Siyasetin bu şekilde intikam duyguları içersinde yapılması ne yazık ki ülkemiz demokrasisinin gelişmemiş olmasının bir sonucu. Bundan dolayı parasız eğitim istedikleri için öğrenciler, sendikacılar , gazeteciler, aydınlar, üniversite öğretim üyeleri, sanatçılar, taş atan çocuklar, Kürt oldukları için vatandaşlar, cezaevlerine doldurulmuş durumda. Demokrasinin işlemediği bu koşullarda intikam duyguları yaşama yön veriyor. Bunun için hemen yaftalanıyoruz, mahkemelere gerek kalmadan da hakkımızda hemen hükümler verilebiliyor.
 
Bu gerçeğin bir başka yönü daha var. Bazen tüm bu olumsuzluklar, siyasi partilerin rakip kesimlerinin birbirine karşı başvurdukları yöntemler oluveriyor. İşin bir başka acı olan yanı da bu.
 
Nedir bu hırs ve yok etme kültürüne yol açan nedenler…
Hele buna alet olan sözde gazeteci ve basın kurumlarına ne demeli…
Çanakkale Belediyesinde yaşanan gelişmelerin kriminal boyutunun ötesinde ve bunun arkasına saklanılarak yapılmaya çalışılanlar ülkemizdeki siyaset gerçeğini çok net bir şekilde ortaya koyuyor.
Bu kirli siyaset ülkemiz demokrasi güçlerinin önündeki engeldir.
 
Ne zaman siyasi mücadele içersinde yer alanlar, kişisel kaygı ve beklentilerden arınarak toplumsal fayda temelinde bir arada olacaklar , işte o zaman siyasetin topluma katkısından bahsedebiliriz.

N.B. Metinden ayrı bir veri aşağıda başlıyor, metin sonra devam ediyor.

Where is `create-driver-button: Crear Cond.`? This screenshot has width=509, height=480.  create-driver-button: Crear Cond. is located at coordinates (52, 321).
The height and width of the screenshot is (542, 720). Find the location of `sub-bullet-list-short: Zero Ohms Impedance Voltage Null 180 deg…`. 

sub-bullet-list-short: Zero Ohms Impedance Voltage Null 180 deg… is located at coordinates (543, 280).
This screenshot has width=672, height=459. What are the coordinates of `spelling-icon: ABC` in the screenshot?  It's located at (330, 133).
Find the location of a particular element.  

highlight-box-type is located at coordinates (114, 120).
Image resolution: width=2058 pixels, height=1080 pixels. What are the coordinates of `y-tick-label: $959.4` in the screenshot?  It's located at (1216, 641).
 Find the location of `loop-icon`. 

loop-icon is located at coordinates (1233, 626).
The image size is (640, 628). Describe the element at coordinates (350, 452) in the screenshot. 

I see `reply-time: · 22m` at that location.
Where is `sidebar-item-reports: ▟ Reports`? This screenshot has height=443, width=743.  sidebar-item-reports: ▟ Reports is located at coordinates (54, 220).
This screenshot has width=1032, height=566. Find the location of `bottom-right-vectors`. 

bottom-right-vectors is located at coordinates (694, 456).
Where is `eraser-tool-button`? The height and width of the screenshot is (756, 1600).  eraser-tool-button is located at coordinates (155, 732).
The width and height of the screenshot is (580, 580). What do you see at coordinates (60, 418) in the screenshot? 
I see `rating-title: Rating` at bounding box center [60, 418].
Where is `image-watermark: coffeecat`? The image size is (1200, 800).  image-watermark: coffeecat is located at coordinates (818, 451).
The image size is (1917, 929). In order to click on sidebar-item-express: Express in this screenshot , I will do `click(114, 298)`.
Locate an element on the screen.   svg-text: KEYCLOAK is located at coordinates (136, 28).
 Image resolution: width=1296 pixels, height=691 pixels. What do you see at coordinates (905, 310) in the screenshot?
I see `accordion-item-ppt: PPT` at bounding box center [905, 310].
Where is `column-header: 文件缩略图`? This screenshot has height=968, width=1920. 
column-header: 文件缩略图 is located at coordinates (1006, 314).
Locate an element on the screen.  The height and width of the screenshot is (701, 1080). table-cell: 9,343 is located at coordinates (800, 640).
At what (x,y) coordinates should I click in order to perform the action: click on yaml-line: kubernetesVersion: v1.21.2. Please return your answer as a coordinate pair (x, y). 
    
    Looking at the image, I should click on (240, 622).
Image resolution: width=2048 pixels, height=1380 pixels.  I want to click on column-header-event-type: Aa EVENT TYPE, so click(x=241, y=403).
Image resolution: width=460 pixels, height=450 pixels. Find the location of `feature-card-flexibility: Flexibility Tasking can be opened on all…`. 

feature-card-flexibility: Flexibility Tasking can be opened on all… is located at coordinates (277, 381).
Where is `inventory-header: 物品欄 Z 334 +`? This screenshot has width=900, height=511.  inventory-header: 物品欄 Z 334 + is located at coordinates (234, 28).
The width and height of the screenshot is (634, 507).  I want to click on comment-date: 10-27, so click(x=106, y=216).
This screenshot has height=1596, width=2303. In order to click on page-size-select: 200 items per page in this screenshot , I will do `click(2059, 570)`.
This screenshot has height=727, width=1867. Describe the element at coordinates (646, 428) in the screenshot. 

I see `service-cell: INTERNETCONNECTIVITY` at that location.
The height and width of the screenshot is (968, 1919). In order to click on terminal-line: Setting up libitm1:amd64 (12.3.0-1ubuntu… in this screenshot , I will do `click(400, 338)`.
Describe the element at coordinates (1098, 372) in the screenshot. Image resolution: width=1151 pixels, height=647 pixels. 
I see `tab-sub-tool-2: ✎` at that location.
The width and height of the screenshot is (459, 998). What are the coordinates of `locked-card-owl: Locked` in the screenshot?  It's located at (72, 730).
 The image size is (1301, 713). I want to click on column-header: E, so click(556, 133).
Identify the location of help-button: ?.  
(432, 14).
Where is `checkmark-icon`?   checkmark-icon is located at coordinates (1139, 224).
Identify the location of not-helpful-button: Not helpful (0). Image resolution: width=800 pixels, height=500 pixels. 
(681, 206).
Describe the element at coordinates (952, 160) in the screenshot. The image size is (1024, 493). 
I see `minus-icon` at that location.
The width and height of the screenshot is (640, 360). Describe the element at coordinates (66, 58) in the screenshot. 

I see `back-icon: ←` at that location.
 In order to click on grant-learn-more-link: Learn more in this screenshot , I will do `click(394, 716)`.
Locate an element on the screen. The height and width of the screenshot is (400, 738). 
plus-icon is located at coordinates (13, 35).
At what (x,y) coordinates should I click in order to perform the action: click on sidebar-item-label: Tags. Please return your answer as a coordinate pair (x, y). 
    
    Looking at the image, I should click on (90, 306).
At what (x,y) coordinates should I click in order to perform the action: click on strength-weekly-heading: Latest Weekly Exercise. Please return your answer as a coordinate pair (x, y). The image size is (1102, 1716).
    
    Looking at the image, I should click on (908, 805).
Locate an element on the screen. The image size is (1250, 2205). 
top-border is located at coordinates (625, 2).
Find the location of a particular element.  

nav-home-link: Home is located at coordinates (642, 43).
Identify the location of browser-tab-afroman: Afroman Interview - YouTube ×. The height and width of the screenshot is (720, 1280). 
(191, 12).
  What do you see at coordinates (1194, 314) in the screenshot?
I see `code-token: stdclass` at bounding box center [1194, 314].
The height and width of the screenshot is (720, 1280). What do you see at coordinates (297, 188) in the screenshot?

Böylesi bir nitelik ile, siyasetin içersinde olan yapılar tabiî ki varlar.
Sosyalist , ilerici, demokrasi ve halktan yana siyaset yapan yapılar; bugün belki halkın nezdinde olması gerekli yerde olmasalar da; savundukları değerler itibarıyla her geçen gün değerlerinin ve ilkelerinin doğruluğu ile önemli mesafeler kat ediyorlar.
İşte bunun için baskılara maruz kalıyorlar, cezaevlerine atılıyorlar, her türlü yasal haklarının önleri bir şekilde kapatılıyor.
 
Toplumsal mücadele böyle bir süreç, bunlar da yaşanacak.